For some time, there have been calls for Total to stop "financing" the military junta that has taken power in Myanmar despite the results of democratic elections, by ceasing all payments of taxes owed to the state with respect to our business in the country.
I address you today to describe the actions we have taken but also to speak about the dilemma that Total has been facing since the beginning of the crisis.
Respect for human rights lies at the heart of our Code of Conduct and our values: Respect for Each Other is deeply rooted in Total's culture. Both on a personal level and as a company we are appalled by the repressive action taking place in Myanmar.
In the current situation, certain decisions are evident and others less so.
Should we discontinue the project to develop our gas discovery on the A6 block?
The answer is clearly yes. The teams have been instructed to discontinue the project as soon as the crisis began. In the current situation, it goes without saying that we do not intend to invest further in the future.
Should we halt the current gas well drilling campaign?
Again, the clear answer is yes. We have also given instructions to cease drilling operations and decommission the drilling rig as of May, taking account of the contract in force.
What remains of our business is our offshore gas production in Myanmar which provides half of the electricity for the city of Yangon, almost 5 million inhabitants, and which also supplies western Thailand, where most of the gas is exported.
Should we stop paying taxes to the State of Myanmar?
The first thing to remember is that not paying taxes is a crime under local law. We have considered putting the four million dollars of monthly taxes into an escrow account, but such non-payment would expose our affiliate's management to arrest and imprisonment. This is our first human rights dilemma.

Data:
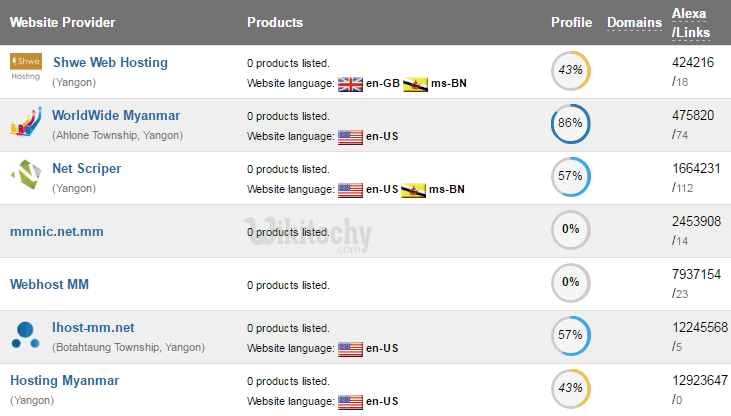Open the mmnic.net.mm provider link
The width and height of the screenshot is (731, 416).
click(57, 231)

Work required: Continue the statement on Total's business in Myanmar from where it stops. You can ignore the listing.

Answer space:
The facts are these: those who are concerned about Total indirectly financing this repressive junta need to know that we have paid absolutely no taxes to the military government since the crisis began in February, for the simple reason that the banking system no longer functions. But if the system was to be re-established, in order to close off this source of revenue, we would actually have to stop producing gas. Most of the revenues accruing to the government of Myanmar come from gas exports and are not paid by Total, but by a Thai company, PTT, that buys the gas.
So should we stop producing gas on the Yadana field in Myanmar?
We certainly will if we feel that we can no longer produce in the safety conditions required by our rules. We are not at that stage today, because these facilities are not affected by the dramatic events unfolding onshore.
But can we halt production of this gas that supplies electricity to a large population in Yangon, adding to their suffering? For their part, the Thai authorities have alerted us to the importance of this source of energy, which is vital for their population in the west of the country. Can a company like Total decide to cut the supply of electricity to millions of people—causing the closure of hospitals and businesses, upending everyday life—with all the consequences that it will have? This is our second human rights dilemma, because access to energy is a fundamental right.
Finally, and most importantly, even if we did decide to stop production in protest against the situation in Myanmar, we would be putting our employees in a terrible situation: exposing them to forced labor. Having seen the practices of the junta in other economic sectors, and given the vital importance of this gas for the generation of power, we have no doubt that the junta will not hesitate to force our employees to produce the gas by forced labor. It is inconceivable for us to expose our Myanmar employees in the country to such a risk given their loyalty to us over many years. This is our third human rights dilemma.
These are the reasons why we have decided to discontinue our projects and drilling in Myanmar, but will continue to produce gas. Not because we want to maintain our profits and continue to pay taxes to the military junta. But to guarantee the safety of the people who work for us, employees and managers, to protect them from prison or forced labor, and to avoid further worsening the living conditions of the people by depriving millions of electricity.
Resolving these dilemmas by a simplistic solution at the expense of our local employees and the Myanmar population which is already suffering is not the choice I have made. And since I feel that I cannot take the decision to discontinue production, in compliance with our ethics, our firm commitment to human rights and our ambition to be a responsible company, I am today deciding to donate to associations working towards human rights in Myanmar, the equivalent of the taxes that we will effectively have to pay to the Myanmar state.